Bug 1634004

Summary: Upgrade to OCP 3.9 fails at task "Fail when OpenShift is not installed"
Product: OpenShift Container Platform Reporter: Joel Rosental R. <jrosenta>
Component: Cluster Version OperatorAssignee: Patrick Dillon <padillon>
Status: CLOSED ERRATA QA Contact: Johnny Liu <jialiu>
Severity: urgent Docs Contact:
Priority: urgent    
Version: 3.9.0CC: aos-bugs, jkaur, jokerman, jrosenta, mmccomas, padillon, wmeng
Target Milestone: ---   
Target Release: 3.9.z   
Hardware: Unspecified   
OS: Linux   
Whiteboard:
Fixed In Version: Doc Type: Bug Fix
Doc Text:
Cause: openshift_facts uses default ose images to determine version in containerized install. When customer uses custom images and internal registry, the default images cannot be pulled. Consequence: openshift.common.version is left empty and upgrade fails on task Fail when OpenShift is not installed. Fix: if there is a custom_image name pass it to openshift_facts to use. Result: openshift.common.version is set in containerized installs with registry mirror and installation succeeds.
Story Points: ---
Clone Of: Environment:
Last Closed: 2018-12-13 19:27:05 UTC Type: Bug
Regression: --- Mount Type: ---
Documentation: --- CRM:
Verified Versions: Category: ---
oVirt Team: --- RHEL 7.3 requirements from Atomic Host:
Cloudforms Team: --- Target Upstream Version:
Embargoed:

Description Joel Rosental R. 2018-09-28 12:00:57 UTC
Description of problem:

Customer reports that while attempting to upgrade a containerized installation of OCP version 3.7.57 to 3.9.41 fails at task "Fail when OpenShift is not installed"

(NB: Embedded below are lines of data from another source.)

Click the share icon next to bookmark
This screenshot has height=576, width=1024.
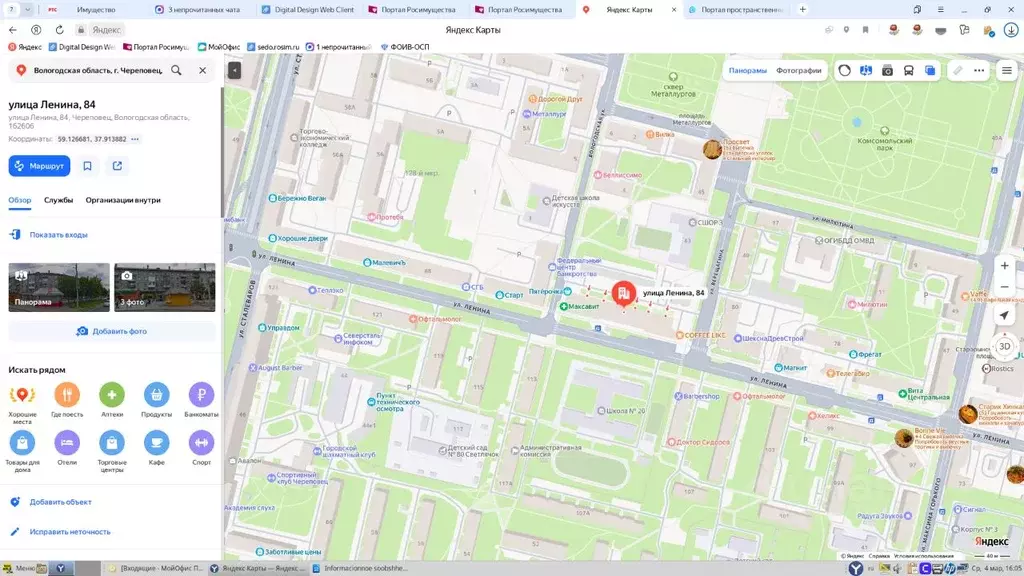(x=117, y=166)
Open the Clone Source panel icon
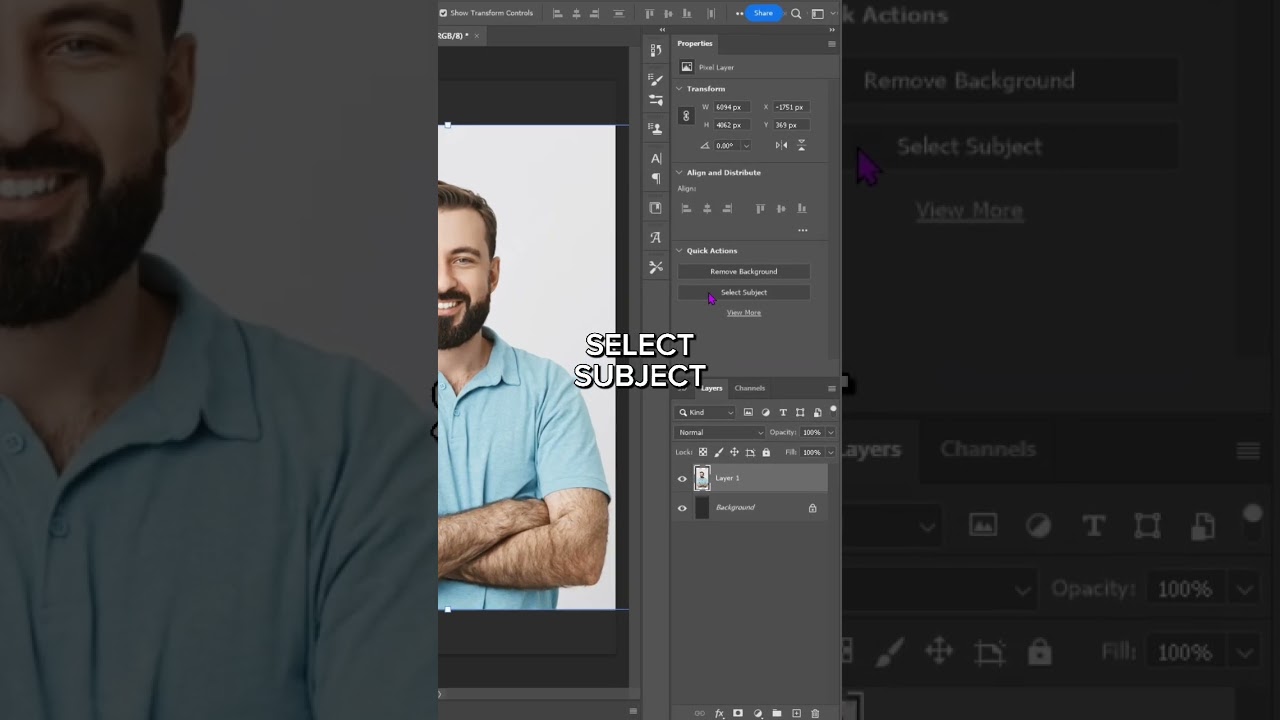 tap(656, 128)
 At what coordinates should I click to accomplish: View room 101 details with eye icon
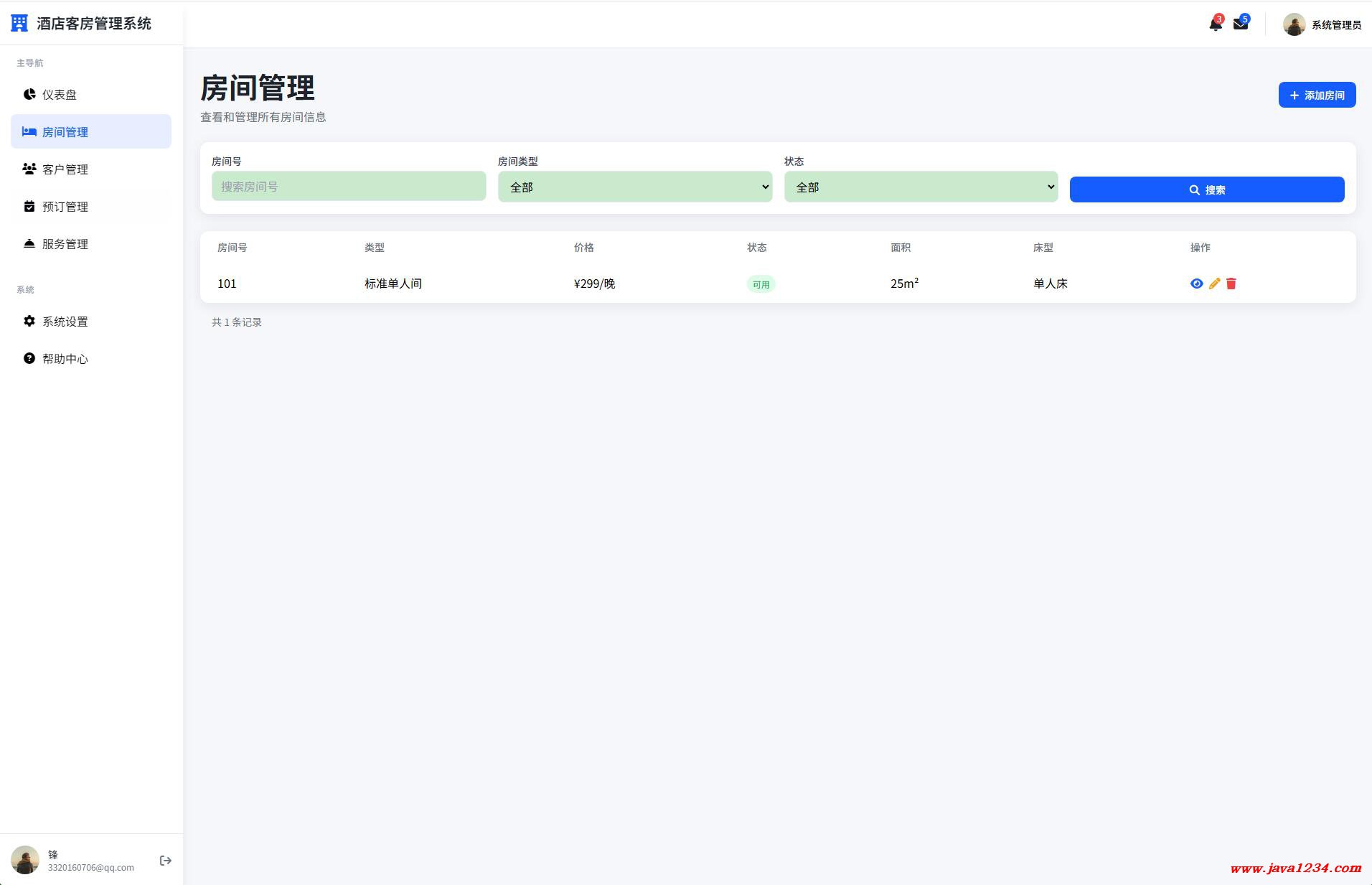[1196, 284]
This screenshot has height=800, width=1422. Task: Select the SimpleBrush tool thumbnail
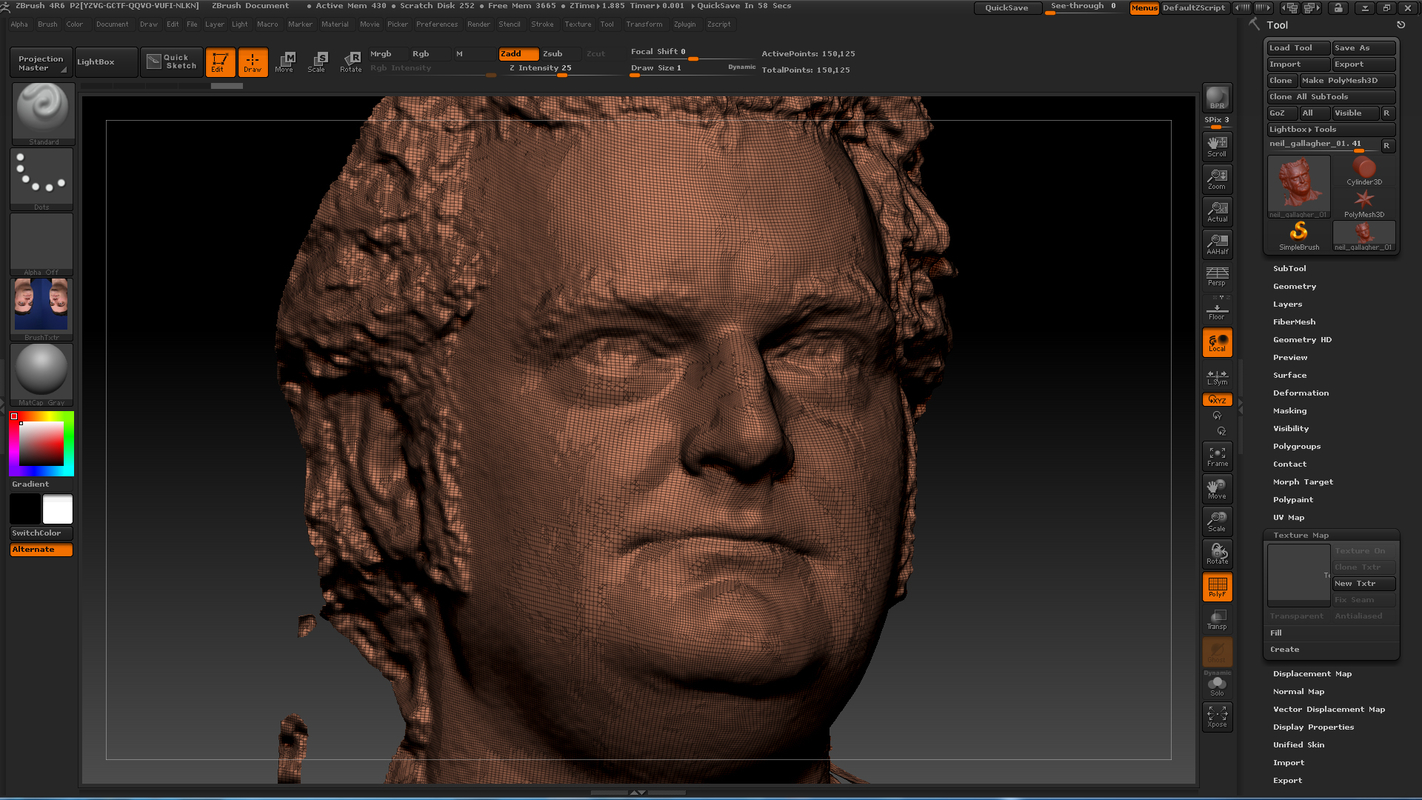(1298, 235)
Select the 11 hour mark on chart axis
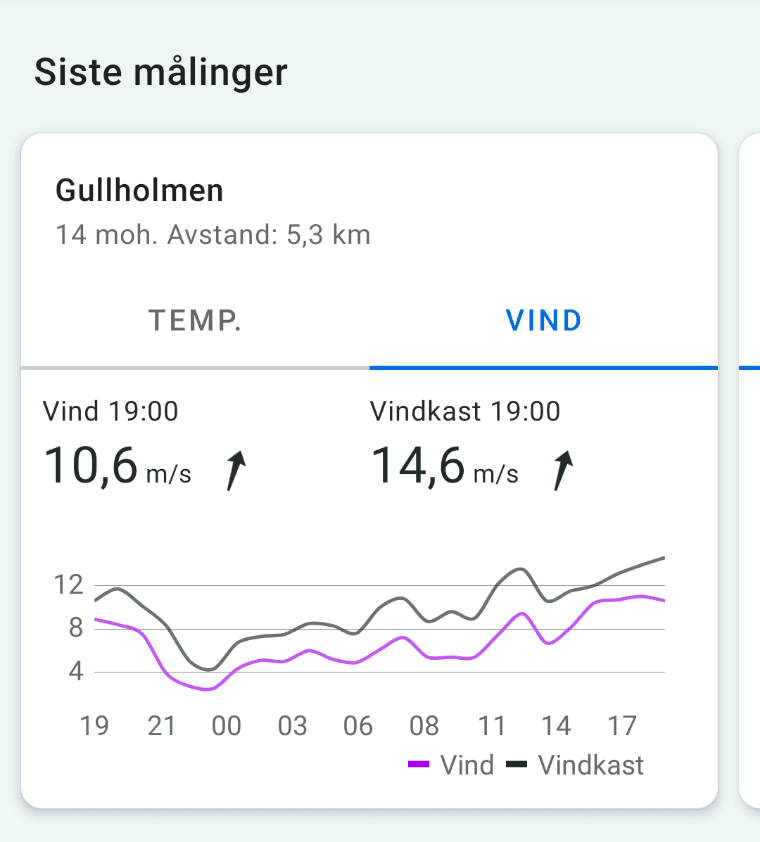 [x=491, y=726]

TASK [Fail when OpenShift is not installed] **********************************************************************************************************************************************
task path: /usr/share/ansible/openshift-ansible/playbooks/common/openshift-cluster/upgrades/pre/verify_upgrade_targets.yml:2
skipping: [master1.example.com] => {
    "changed": false, 
    "skip_reason": "Conditional result was False", 
    "skipped": true
}
skipping: [master2.example.com] => {
    "changed": false, 
    "skip_reason": "Conditional result was False", 
    "skipped": true
}
skipping: [master3.example.com] => {
    "changed": false, 
    "skip_reason": "Conditional result was False", 
    "skipped": true
}
fatal: [node1.example.com]: FAILED! => {
    "changed": false, 
    "failed": true, 
    "msg": "Verify OpenShift is already installed"
}
fatal: [node2.example.com]: FAILED! => {
    "changed": false, 
    "failed": true, 
    "msg": "Verify OpenShift is already installed"
}

[...]

Failure summary:


  1. Hosts:    node1.example.com, node2.example.com
     Play:     Verify upgrade targets
     Task:     Fail when OpenShift is not installed
     Message:  Verify OpenShift is already installed


Checking on https://github.com/openshift/openshift-ansible/blob/release-3.9/roles/openshift_facts/library/openshift_facts.py#L903-L921 it looks like this is where the fact gets defined from, however /etc/sysconfig/atomic-openshift-node seems to have the IMAGE_VERSION properly set:

# cat /etc/sysconfig/atomic-openshift-node
OPTIONS=--loglevel=0
CONFIG_FILE=/etc/origin/node/node-config.yaml
IMAGE_VERSION=v3.7.57

Customer tried to remove the facts from /etc/ansible/facts.d and then retry the upgrade procedure in case there was a corrupted fact file, but got same outcome.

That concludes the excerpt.